* _Page extract_:
Yesterday, with some trepidation, I began the climb from sea-level at Arica – the last Chilean city south of the Peruvian border – to the Andean village of Putre (pictured above), the gateway to Parque Nacional Lauca (pictured below). This would be my first visit to Putre since in three years, and the altitude of 3,500 meters (11,482 feet) above sea level would be a test for both my bronchitis-ravaged lungs and for my aging Nissan Terrano, which suffered a blown head gasket last year.
The Nissan, despite the nearly 250,000 km (150,000 miles) on the engine, passed with flying colors. In the 125 km from Arica, the temperature needle never reached halfway and, while it uses more fuel at these altitudes, it arrived with nary a glitch. I wish I could say the same of myself but, while most of my bronchitis symptoms have gone away, I have a relict cough, and I know my lungs aren’t yet at full capacity in the thin atmosphere of the high Andes.
Most visitors spend a night in Putre, where the climate is mild enough to grow basic crops like potatoes and alfalfa, before continuing to the park, where altitudes are nearly 1,000 meters higher. I’m spending two, partly because I was concerned enough about my health to bypass the higher altitudes this time, and partly because the international highway to Bolivia, which passes through the park, is undergoing repairs and experiencing major traffic delays.
In fact, on arrival in Putre, I felt a notable dizziness as soon as I parked the car and walked around the village in search of lunch. Fortunately, I quickly found the Kuchu Marka pub, where I barely nibbled on a mediocre midday meal but, more notably, drank two large cups of mate de coca, an infusion made the notorious coca leaf (pictured below). In principle, the coca leaf is illegal in Chile but, in reality, it’s tolerated in small quantities, especially in small communities like Putre, most of whose inhabitants are indigenous Aymara people. It’s a well-known remedy against symptoms of altitude sickness.

* _Action item A_: In the account of the drive to Putre, how high above sea level is the village of Putre?
* _Action item B_: For each statement, say whether it agrees with the account of the drive to Putre, and quote the words that decide it: (i) During the drive from Arica, the Nissan's temperature needle rose past halfway. (ii) The writer is spending two nights in Putre. (iii) Most of Putre's inhabitants are indigenous Aymara people.

* _Supplied records_:
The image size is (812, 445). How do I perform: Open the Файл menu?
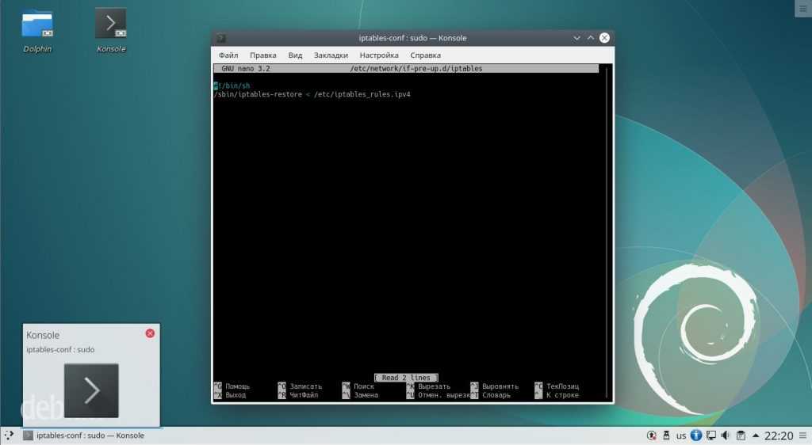228,55
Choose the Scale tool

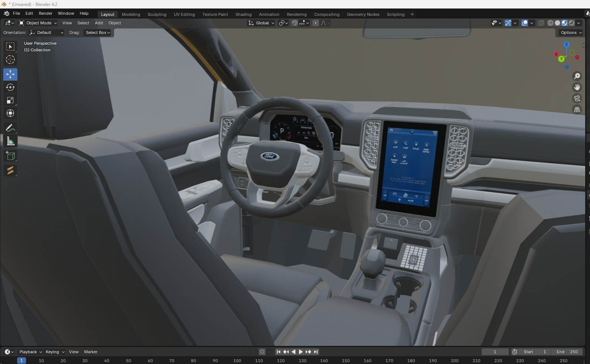coord(10,100)
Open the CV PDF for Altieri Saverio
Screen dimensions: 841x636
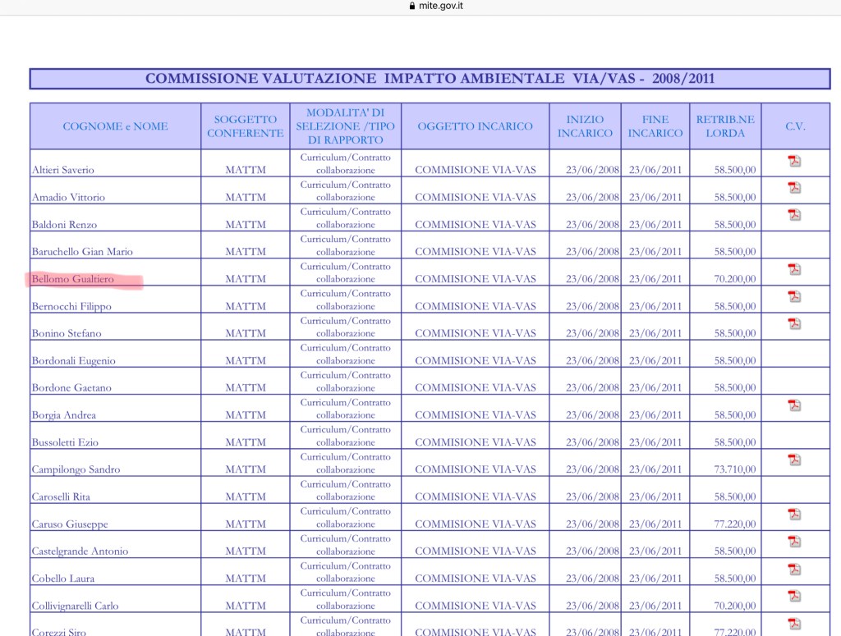(x=794, y=160)
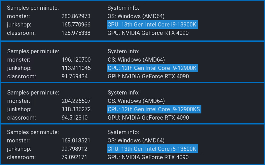Click junkshop score 99.798912

click(74, 149)
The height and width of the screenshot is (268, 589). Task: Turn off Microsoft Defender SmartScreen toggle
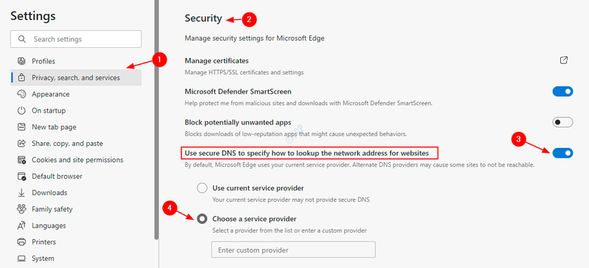pos(562,91)
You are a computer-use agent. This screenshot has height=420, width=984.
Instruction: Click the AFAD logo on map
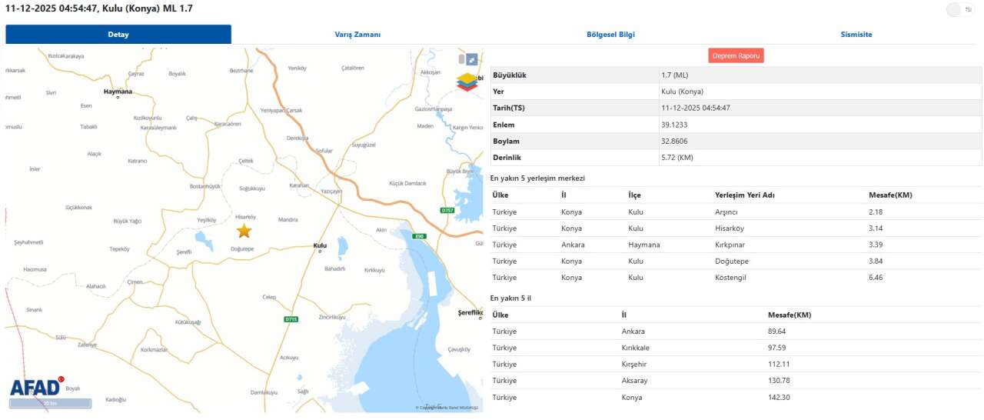pyautogui.click(x=36, y=388)
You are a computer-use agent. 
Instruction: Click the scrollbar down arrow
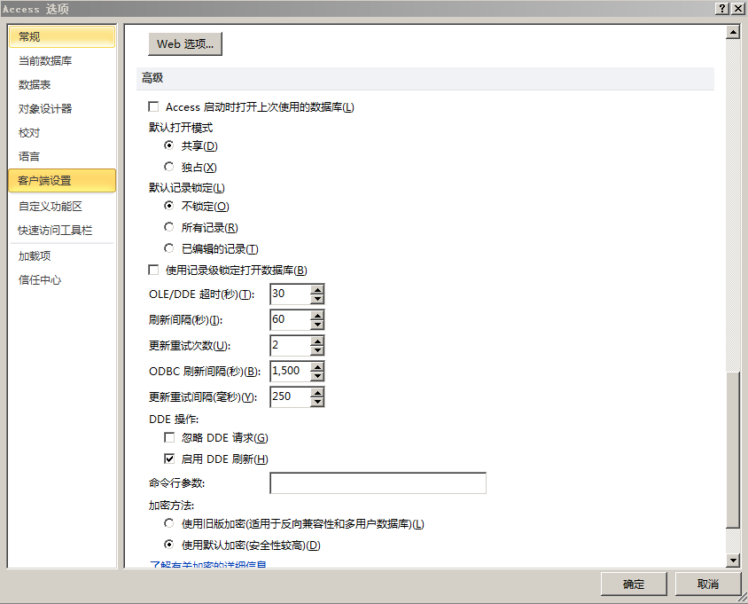point(733,561)
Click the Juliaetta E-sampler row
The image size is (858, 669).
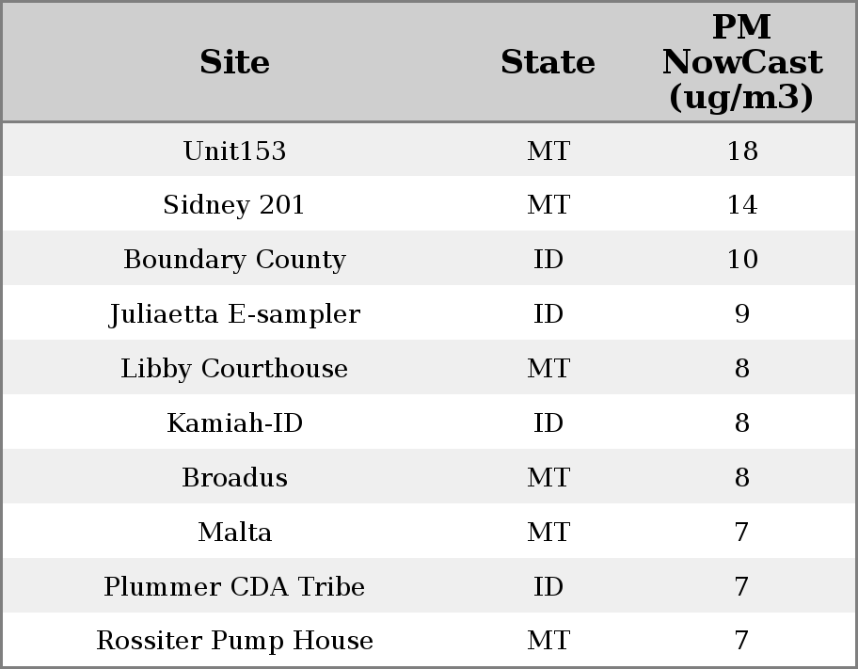(x=234, y=314)
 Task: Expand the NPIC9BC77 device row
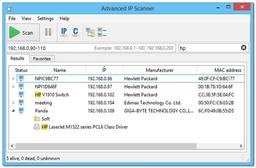tap(13, 78)
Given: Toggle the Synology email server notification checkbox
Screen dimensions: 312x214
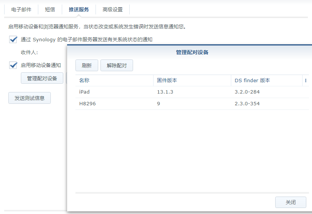Looking at the screenshot, I should tap(14, 39).
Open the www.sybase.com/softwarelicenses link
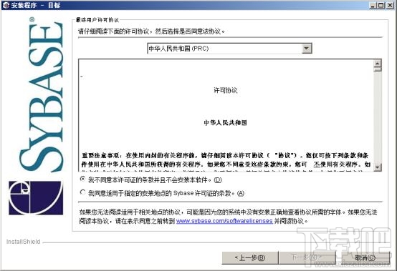This screenshot has width=397, height=271. coord(224,221)
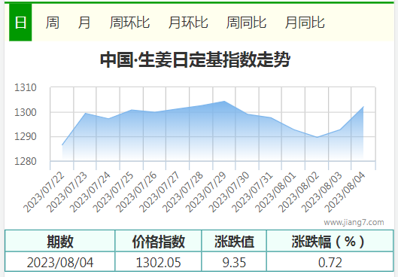The height and width of the screenshot is (277, 398).
Task: Click the 涨跌值 column header
Action: tap(234, 241)
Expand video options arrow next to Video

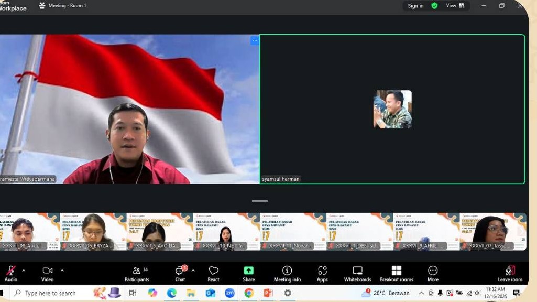click(x=62, y=271)
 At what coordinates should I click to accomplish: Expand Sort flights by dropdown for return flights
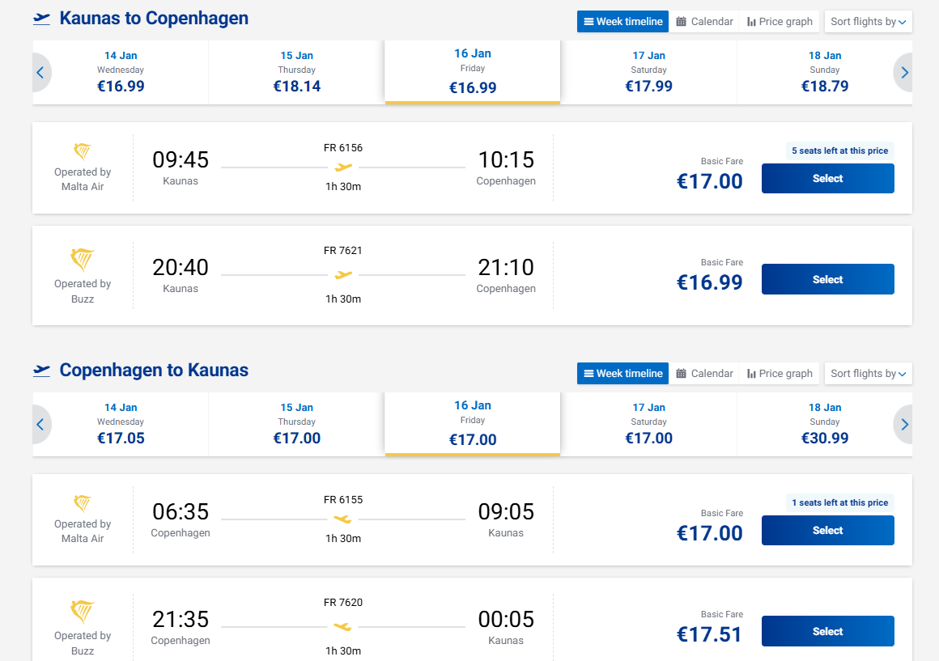pyautogui.click(x=868, y=374)
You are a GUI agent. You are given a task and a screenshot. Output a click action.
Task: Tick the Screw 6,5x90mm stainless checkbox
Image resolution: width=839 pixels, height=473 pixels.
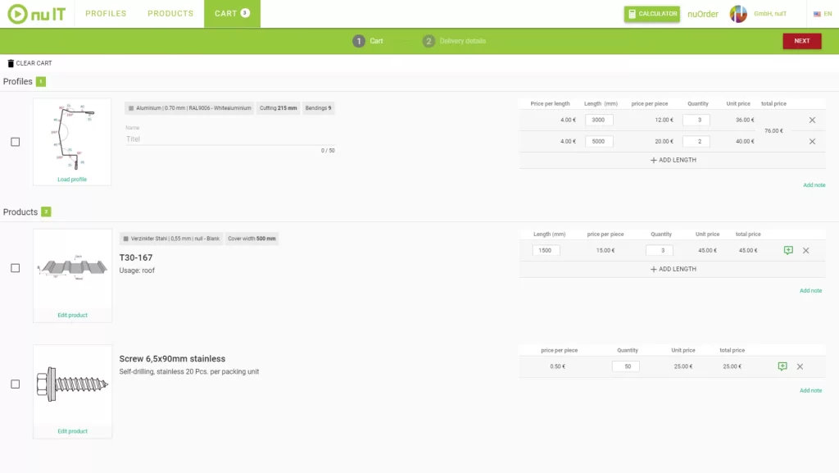[15, 384]
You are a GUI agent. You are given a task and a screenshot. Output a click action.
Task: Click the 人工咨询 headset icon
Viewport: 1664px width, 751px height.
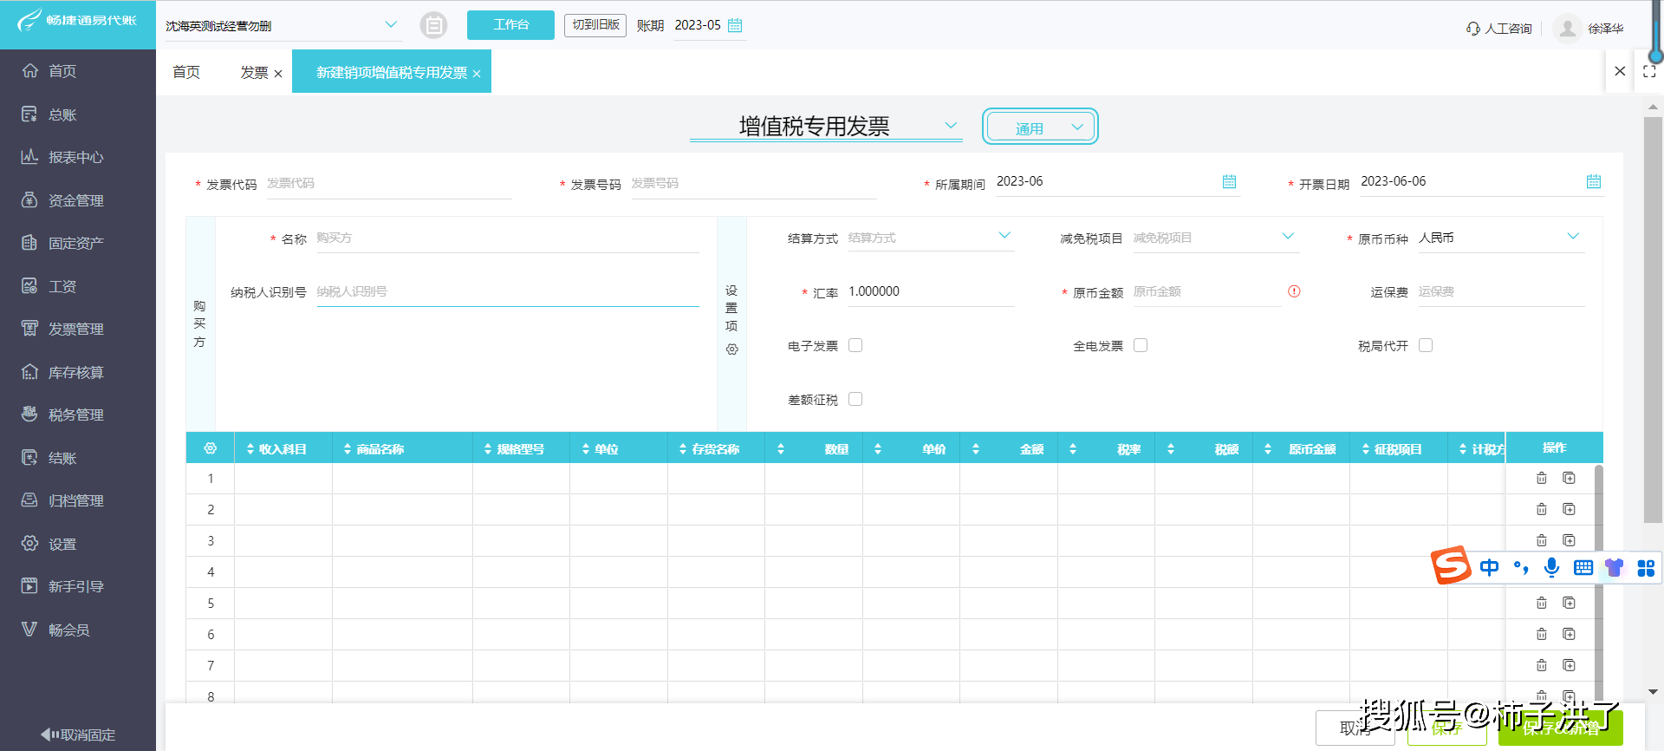pyautogui.click(x=1472, y=29)
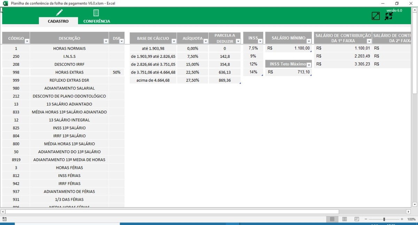The height and width of the screenshot is (225, 418).
Task: Click the expand to full screen icon
Action: coord(376,16)
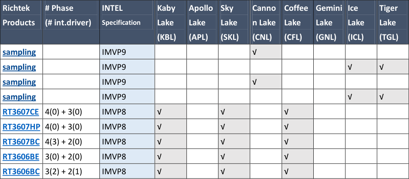Select the Richtek Products column header

click(21, 22)
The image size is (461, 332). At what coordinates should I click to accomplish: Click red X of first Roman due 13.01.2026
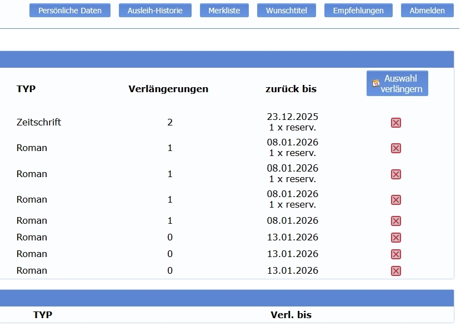[x=396, y=238]
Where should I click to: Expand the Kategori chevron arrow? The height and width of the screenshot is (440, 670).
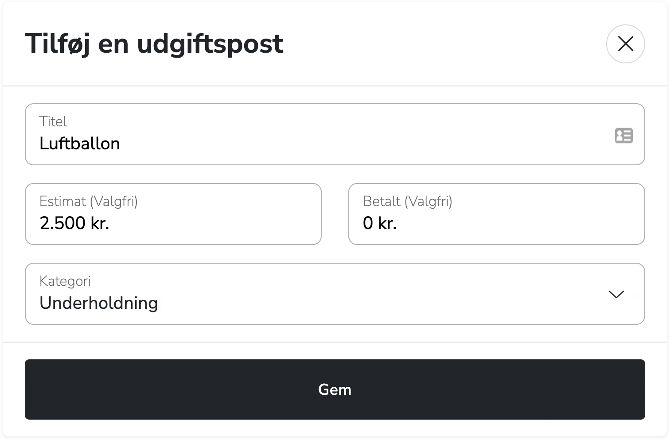click(x=616, y=294)
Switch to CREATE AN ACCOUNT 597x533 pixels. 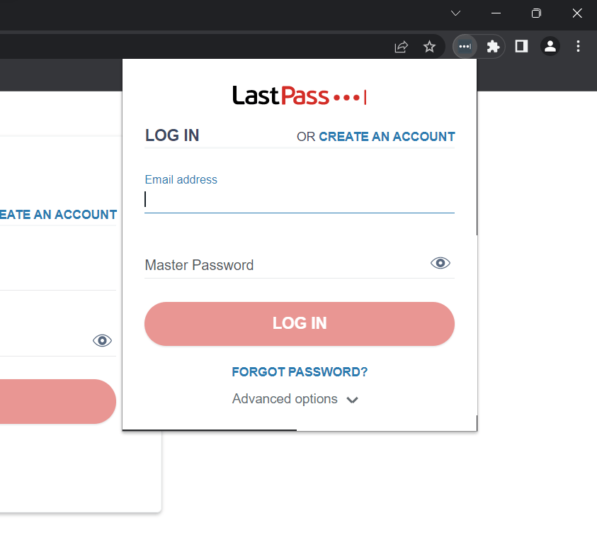tap(387, 136)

* _Written response A_: 3,500 meters (11,482 feet)

* _Written response B_:
(i) No: "the temperature needle never reached halfway"
(ii) Yes: "I’m spending two"
(iii) Yes: "most of whose inhabitants are indigenous Aymara people"